» **Reading text**:
Segment Open

2018: Ten Nonprofit Trends

2018: Ten Nonprofit Trends

By Jim Toscano and Dania Miwa

What a year 2017 was! Many of the trends outlined here prevailed through the year. Now, prepare for an even more unsettling, disruptive one.

  1. Change in individual donor strategy as the tax laws change. With fewer individuals expected to itemize under the provisions of the new tax law, new strategies will guide resource developments attempts to renew and expand previous donations. Donor retention and stewardship will take on new messaging emphasizing the donor. Donor cultivation and solicitation will also need to be more substantive, more-values based and more outcomes oriented.
  2. Change in donor assessment as the tax laws change. Donors from high tax states may feel poorer, less able to give. Donors of high net worth, even in high-tax states, may have more disposable income, but will they think of giving as potential purpose for their new income? Nonprofits will develop strategies to create exciting personalized experiences and opportunities to attract funds for impact change.
  3. Foundations will have more revenue as a result of changes in the tax laws. With the markets up, with corporations repatriating cash and using it for dividends and buy-backs, Foundation investments will grow, and will the required pay out. Nonprofits will focus more attention on creative asking strategies.
  4. With changes in the tax law, corporations will have more disposable revenue. Nonprofit development programs will intensify efforts to motivate businesses into more giving through partnerships, sponsorships and creative experiments through their employees.

Segment Closed

» **Data provided**:
Segment Open

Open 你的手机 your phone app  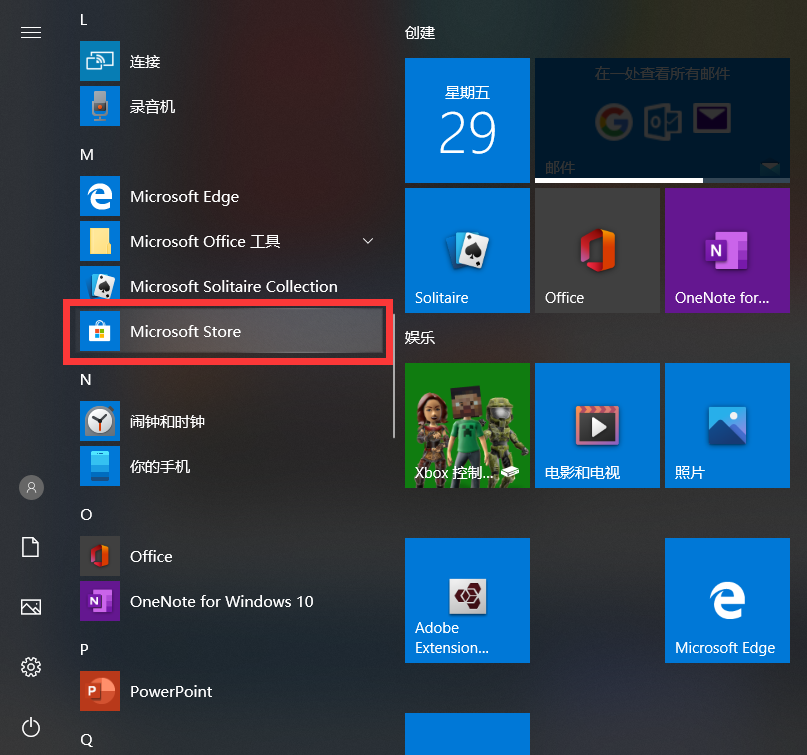[x=229, y=466]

Segment Closed

» **Activity**: Transcribe the passage of the nonprofit trends article starting with "1. Change in" and going on through "for impact change.". The data comes from a separate source, not the nonprofit trends article.

» **Answer to the exercise**:
1. Change in individual donor strategy as the tax laws change. With fewer individuals expected to itemize under the provisions of the new tax law, new strategies will guide resource developments attempts to renew and expand previous donations. Donor retention and stewardship will take on new messaging emphasizing the donor. Donor cultivation and solicitation will also need to be more substantive, more-values based and more outcomes oriented.
  2. Change in donor assessment as the tax laws change. Donors from high tax states may feel poorer, less able to give. Donors of high net worth, even in high-tax states, may have more disposable income, but will they think of giving as potential purpose for their new income? Nonprofits will develop strategies to create exciting personalized experiences and opportunities to attract funds for impact change.